> **REQUIRED WORK**
Exact copy, pictures excluded: please retype every record below.

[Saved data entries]

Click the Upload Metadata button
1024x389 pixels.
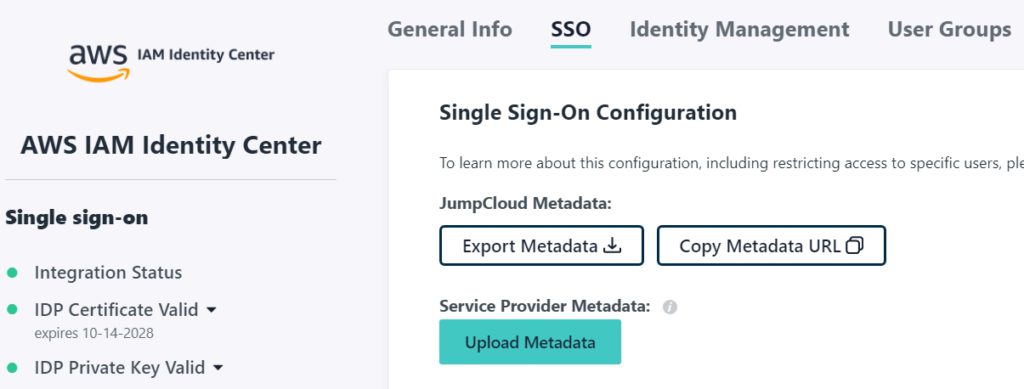pyautogui.click(x=530, y=342)
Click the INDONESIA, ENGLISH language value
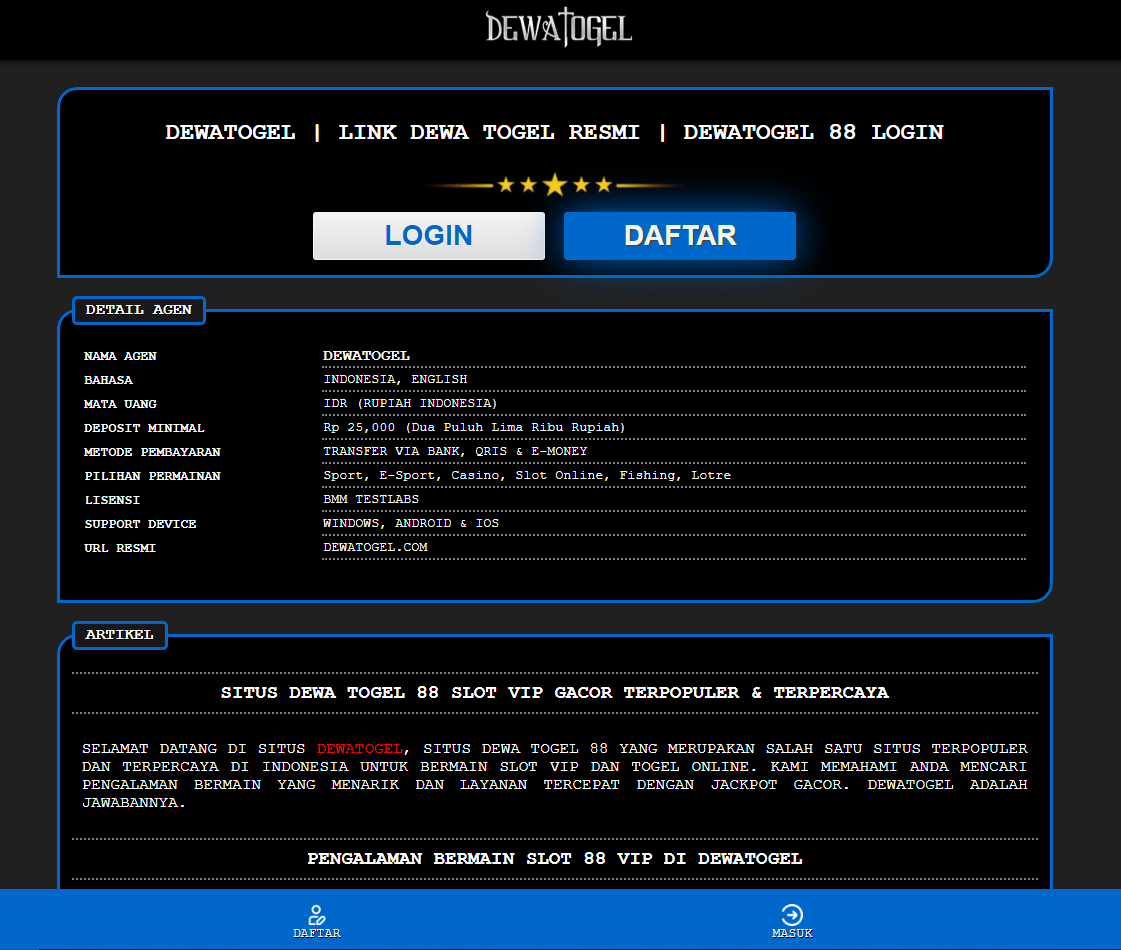 394,380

> **TASK RESULT**
Click the Upload Metadata button
1024x389 pixels.
pyautogui.click(x=530, y=342)
Click the INDONESIA, ENGLISH language value
 394,380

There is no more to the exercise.